Spend pockets of time, especially over meals, watching a show together, and engaging in conversations about each other. Laugh together and discover the simplicity and healing of ‘non-judgmental relationships’ within the family once again!
“A cheerful heart is good medicine…” - Proverbs 17:22a
“Fathers (includes mothers, guardians, & caregivers), do not exasperate your children; instead, bring them up in the training and instruction of the Lord.” - Ephesians 6:4
1. Children’s feelings
Children may not completely understand the concept of the Circuit Breaker, and therefore not know how to express their feelings.
When younger children play, they usually express their innermost fears or confusion that they are trying to resolve.
If they are good story-tellers, there could be themes of being trapped, sickness, or doctors. Going along with their stories can help children process their inner worlds. Avoid judging their stories!
Have spaces where children can retreat; there needs to be a space for playing, for studying, for relaxing, and for cooling off! This can be a couch with cushions and/or blankets, cloths, etc. where the child can “hide” or even build a covering, a tent, or a “castle.”
Children may develop maladaptive behaviors (behaviors that stop them from adapting to new or difficult circumstances) and temperaments. Learn to accommodate, tolerate, and give a gentle response.
Different children at different age groups respond differently to expectations placed upon them by adults (parents, teachers, pastors, etc.).
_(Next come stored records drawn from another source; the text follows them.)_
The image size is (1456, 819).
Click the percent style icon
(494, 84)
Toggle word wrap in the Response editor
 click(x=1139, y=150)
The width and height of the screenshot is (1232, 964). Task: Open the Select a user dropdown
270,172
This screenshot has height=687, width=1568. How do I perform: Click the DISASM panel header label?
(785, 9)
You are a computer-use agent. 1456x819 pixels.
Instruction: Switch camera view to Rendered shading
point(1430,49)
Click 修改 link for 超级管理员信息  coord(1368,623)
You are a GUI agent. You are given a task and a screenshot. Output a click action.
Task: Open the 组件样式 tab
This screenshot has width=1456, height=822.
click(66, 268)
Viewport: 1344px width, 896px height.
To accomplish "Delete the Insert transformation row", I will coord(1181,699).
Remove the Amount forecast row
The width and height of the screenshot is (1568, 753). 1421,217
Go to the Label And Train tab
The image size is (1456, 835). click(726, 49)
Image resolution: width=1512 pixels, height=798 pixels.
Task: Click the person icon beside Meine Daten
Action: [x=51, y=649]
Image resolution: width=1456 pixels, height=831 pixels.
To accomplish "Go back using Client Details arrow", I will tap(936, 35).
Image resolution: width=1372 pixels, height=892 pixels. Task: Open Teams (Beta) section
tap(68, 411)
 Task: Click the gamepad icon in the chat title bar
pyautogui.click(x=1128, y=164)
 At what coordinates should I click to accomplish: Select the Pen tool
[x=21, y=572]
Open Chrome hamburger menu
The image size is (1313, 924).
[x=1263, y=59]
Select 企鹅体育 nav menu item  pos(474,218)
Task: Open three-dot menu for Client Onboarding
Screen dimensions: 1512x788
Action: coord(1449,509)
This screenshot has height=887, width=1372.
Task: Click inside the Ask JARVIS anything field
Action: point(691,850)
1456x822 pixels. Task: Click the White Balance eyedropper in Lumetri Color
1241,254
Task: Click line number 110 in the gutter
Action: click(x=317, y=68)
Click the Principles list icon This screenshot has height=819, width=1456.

Avoid introducing new forms of discipline or punishment or expect major behavioral changes.
If you need help, reach out to your pastors or counselors.
4. Strengthen the connection
Parents, you have so many aspects in the family to look into – work, deadlines, home-based learning for children, running a routine of preparing meals, etc.
It is easy to be fixated on managing or restricting behaviors and increasing expectations. Do take advantage of the 24/7 proximity to strengthen the emotional connection with your child(ren) through physical touch, laughter, fun activities, and play.
Following their lead and giving verbal assurances that you are there for them will help calm your child(ren).
5. Family projects
Parents, consider starting a good family project where you work together with your teenager/s, such as fixing a puzzle, baking a cake, or cooking a YouTube recipe meal together! (Check out the recipe from Pastor Wendy Chang and her daughter Charis here.)
You can engage older teens in coming up with ideas to redesign their rooms, or the entire house.
They can source for ideas online and come up with the measurements, furniture designs, for their own rooms. Work with their strengths! Be creative! Stay positive!
Reflect & Respond
Has there been tensions at home? How can you lighten up? What family projects can you do together?
Which tip(s) of the personal well-being section can you start this coming week?